If a lot of Born This Way sounds familiar, that’s intentional. GaGa has taken virtually every 80s artist you can think of and combined them into one album: Whitney Houston, Sandra, Cyndi Lauper, Stevie Nicks, and even (yes) Madonna. Accusations that GaGa has ripped off Madonna are common, usually among people disinclined to GaGa’s music in the first place. To be sure, GaGa is quickly replacing Madonna as the go-to gay pop icon, but to claim that GaGa has ripped her off is disingenuous. As much as “Born This Way” might sound like “Express Yourself” (and it’s rather tenuous in the first place), it is entirely its own creation. GaGa is a stronger writer than Madonna, for one, and she has a much stronger voice. Madonna hit her vocal peak with Ray Of Light, when the Evita voice lessons combined beautifully with a highly personal album. However, the mercenary and toss-away Hard Candy was recorded almost entirely within Madonna’s nasal cavity. For better or worse, GaGa is quickly showing up her progenitor.

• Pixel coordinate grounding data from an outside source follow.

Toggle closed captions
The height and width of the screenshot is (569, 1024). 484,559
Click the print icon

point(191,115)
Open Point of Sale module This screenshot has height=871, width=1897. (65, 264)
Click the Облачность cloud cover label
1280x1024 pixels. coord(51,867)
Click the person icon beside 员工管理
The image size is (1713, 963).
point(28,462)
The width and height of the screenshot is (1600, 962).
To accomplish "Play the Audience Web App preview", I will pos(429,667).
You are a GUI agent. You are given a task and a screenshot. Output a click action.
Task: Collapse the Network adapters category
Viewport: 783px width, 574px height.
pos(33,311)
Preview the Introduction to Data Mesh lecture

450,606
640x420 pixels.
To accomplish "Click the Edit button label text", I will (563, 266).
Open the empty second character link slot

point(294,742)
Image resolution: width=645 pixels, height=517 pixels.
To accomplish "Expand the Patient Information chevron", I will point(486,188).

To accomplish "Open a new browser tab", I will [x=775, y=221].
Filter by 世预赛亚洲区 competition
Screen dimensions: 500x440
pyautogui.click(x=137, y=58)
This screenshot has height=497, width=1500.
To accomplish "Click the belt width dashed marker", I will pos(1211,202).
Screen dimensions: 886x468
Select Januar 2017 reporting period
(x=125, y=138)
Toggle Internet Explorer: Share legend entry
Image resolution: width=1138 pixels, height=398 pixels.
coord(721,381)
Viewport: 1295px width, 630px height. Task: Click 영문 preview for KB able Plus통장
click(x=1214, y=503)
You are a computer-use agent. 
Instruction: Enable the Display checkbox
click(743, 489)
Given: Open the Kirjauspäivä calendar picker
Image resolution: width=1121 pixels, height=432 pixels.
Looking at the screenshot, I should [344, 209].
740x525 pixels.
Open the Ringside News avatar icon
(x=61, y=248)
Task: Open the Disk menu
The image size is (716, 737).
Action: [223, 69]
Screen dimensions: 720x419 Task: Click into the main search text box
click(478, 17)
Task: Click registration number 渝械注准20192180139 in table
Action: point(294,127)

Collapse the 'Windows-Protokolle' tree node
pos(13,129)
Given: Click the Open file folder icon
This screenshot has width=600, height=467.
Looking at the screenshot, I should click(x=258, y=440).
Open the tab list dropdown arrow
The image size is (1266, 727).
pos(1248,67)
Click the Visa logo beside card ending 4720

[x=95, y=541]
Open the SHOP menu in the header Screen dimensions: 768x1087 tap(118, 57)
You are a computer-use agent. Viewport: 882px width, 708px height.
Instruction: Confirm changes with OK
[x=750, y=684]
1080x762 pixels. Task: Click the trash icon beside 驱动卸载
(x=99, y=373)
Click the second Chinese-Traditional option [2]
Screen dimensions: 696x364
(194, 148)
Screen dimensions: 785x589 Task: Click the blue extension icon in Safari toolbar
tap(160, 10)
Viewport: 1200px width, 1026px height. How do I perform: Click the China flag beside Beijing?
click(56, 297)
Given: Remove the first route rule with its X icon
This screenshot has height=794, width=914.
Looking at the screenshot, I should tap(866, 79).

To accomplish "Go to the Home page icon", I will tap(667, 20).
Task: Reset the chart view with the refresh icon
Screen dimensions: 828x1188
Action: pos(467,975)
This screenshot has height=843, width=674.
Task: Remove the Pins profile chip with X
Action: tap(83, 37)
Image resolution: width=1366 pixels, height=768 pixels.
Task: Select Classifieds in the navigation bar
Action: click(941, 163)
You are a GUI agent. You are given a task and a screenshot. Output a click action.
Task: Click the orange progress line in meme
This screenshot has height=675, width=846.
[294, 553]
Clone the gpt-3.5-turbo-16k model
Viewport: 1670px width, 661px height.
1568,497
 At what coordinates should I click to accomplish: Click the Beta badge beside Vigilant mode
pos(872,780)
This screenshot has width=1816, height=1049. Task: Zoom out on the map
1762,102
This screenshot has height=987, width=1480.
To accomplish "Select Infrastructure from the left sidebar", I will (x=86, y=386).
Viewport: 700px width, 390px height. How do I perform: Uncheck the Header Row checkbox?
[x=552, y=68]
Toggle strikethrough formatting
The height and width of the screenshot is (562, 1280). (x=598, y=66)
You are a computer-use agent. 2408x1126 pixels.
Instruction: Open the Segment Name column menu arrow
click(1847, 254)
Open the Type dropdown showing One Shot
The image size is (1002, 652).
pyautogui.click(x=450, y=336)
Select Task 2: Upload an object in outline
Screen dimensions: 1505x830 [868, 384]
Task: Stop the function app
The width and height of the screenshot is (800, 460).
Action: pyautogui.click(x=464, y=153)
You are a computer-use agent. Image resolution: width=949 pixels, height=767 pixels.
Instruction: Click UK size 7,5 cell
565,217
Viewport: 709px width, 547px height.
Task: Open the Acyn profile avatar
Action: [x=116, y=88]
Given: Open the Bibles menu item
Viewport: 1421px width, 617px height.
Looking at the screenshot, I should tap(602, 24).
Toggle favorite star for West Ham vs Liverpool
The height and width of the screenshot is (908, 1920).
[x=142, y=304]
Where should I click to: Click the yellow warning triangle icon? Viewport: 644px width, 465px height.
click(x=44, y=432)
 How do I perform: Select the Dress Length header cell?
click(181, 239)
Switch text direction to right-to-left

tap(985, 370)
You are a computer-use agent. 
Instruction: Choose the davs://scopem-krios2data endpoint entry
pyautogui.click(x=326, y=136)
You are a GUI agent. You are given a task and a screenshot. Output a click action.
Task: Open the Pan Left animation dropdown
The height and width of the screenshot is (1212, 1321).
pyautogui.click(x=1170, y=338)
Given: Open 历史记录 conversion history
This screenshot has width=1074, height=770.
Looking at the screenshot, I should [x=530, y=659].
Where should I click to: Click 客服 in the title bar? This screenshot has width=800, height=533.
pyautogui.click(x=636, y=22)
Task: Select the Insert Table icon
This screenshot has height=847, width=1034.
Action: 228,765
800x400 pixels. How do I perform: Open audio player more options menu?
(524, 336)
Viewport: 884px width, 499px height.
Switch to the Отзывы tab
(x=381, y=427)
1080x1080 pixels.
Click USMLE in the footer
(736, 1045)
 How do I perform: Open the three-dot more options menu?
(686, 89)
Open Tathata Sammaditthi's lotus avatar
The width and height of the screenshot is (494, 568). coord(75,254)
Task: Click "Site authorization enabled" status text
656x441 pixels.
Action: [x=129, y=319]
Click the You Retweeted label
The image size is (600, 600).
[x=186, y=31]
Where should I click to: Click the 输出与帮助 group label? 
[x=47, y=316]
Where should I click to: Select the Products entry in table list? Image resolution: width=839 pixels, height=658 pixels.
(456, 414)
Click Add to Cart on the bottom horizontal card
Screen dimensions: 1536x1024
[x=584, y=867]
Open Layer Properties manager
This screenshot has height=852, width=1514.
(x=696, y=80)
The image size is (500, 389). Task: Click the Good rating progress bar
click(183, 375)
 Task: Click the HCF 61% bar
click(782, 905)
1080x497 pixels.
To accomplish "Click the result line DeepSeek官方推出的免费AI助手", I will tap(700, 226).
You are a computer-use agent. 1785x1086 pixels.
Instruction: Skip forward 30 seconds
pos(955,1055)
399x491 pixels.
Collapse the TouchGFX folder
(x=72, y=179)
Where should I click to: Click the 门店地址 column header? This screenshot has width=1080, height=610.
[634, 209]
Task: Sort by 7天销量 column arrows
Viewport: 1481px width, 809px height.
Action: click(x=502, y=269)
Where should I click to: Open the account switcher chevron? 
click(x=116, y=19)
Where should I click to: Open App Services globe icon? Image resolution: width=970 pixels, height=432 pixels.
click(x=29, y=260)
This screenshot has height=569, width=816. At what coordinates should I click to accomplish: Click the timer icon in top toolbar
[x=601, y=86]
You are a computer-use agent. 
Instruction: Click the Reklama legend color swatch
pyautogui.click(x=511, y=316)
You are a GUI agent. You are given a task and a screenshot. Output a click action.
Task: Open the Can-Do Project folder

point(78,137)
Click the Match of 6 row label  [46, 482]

One other aspect where Madonna and GaGa are similar is their use of religious imagery. While Madonna made headlines (and millions) with “Like A Prayer” and juxtaposing a crucifix with lace lingerie, GaGa comes at it from a more spiritual angle. That’s not to say Madonna is not religious or sincere, however. Born This Way is full of references to Jesus, Judas, Mary, and most of all, a personal spirituality informed more by self-reflection than dogma. Religious conservatives often attack GaGa’s music as sinful, but the lyrics actually contain a clear reverence for GaGa’s spiritual beliefs. However, even when she’s talking about Christian iconography, GaGa makes them seem less like part of an established religion and more like universal metaphors and icons that just happen to be part of a particular belief system.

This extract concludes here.